Так проходило время, а осада не подвигалась и Ганнибала охватывало жестокое нетерпение. Огонь Ваала! Он стоит тут, прикованный к этим стенам, которыми не может овладеть, а тем временем там, в Карфагене, партия Ганона строит ковы, подготовляя падение династии Барка, если ему не удастся овладеть Сагунтом, и выдачу его, как нарушителя договоров, Риму, если последний того потребует.
Волнение снова заставило его вскочить с постели, прогоняя сон, которым он желал бы забыться. Он погасил ночник, но и в темноте лежал с открытыми глазами. Голубой свет луны пробивался сквозь скважину в крыше палатки и падал на латы, блестевшие в темноте, как серебряные рыбы. Соловей продолжал петь на дереве.
Ганнибала это раздражало; проклятая птица не давала ему спать. Он был способен спать среди гула битвы. Его, привыкшего с детства к лагерной жизни, укачивали резкие звуки рогов; громкие песни наемников и ржанье лошадей не мешали ему. А между тем, приятное пение этой птицы с его переливами, раздражало его, как жужжанье улья.
Он вскочил, ощупью разыскал стрелу в хаосе оружия, тканей и прочих вещей, и вышел из палатки. Ночная свежесть несколько успокоила его.
Луна светила с безоблачного неба. Дул легкий ветерок, так как осень уже шла к концу; звезды мерцали, на трель соловья отзывались другие певцы, скрывавшиеся в деревьях, рассеянных по равнине. Лагерь отдыхал. Потухли костры, вокруг которых спали солдаты в ужасной близости с женщинами и детьми, принадлежавшими к войску, закутавшись в конские попоны или куски богатых тканей; а лошади, привязанные к кольям, вбитым в землю, стояли правильными рядами, понурив сонные головы.
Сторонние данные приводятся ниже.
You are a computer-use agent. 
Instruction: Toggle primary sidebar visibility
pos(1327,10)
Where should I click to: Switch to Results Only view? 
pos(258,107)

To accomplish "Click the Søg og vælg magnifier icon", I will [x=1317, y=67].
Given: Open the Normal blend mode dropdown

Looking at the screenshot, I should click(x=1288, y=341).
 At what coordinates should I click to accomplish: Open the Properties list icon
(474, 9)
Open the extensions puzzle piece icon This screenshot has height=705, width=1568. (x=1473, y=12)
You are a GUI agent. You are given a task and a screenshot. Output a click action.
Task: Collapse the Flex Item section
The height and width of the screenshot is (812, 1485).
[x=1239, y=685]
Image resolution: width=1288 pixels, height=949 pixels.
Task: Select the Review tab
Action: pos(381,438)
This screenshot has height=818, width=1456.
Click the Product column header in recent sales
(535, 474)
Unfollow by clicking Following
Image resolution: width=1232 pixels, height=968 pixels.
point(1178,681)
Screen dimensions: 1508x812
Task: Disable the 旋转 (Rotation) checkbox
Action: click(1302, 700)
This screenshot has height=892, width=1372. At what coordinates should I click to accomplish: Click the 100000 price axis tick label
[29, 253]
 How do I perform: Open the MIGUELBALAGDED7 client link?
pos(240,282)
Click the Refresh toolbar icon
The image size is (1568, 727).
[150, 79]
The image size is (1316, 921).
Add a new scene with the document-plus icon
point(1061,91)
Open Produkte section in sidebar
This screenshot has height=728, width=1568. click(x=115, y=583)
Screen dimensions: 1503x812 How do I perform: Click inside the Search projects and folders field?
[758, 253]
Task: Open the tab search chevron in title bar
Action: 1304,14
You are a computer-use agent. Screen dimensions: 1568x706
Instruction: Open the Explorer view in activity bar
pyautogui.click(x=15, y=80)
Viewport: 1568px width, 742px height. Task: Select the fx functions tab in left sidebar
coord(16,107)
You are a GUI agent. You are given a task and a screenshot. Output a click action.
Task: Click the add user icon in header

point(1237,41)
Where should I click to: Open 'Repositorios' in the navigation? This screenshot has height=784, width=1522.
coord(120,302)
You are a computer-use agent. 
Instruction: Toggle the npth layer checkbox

В глубине осажденный город тоже был погружен во мрак и молчание — как бы спал. Слабый свет, мерцавший в некоторых бойницах его стен, производил впечатление приоткрытых век, бодрствовавших, делая вид, что спят.
Ганнибал прошел мимо почетного караула, стоявшего у самой его палатки. Солдаты приподнялись, слыша его шаги, но узнав вождя, снова опустили головы к земле и продолжали храпеть. То были ветераны из воинов Гамилькара, смотревших почти с религиозным обожанием на львенка своего знаменитого вождя.
Ганнибал натянул лук при выходе из палатки, намереваясь пустить стрелу в певца, скрытого ветвями; но остановился и нахмурился, увидав прислонившуюся к стволу дерева белую фигуру, блестевшую при озарявшем ее сиянии луны.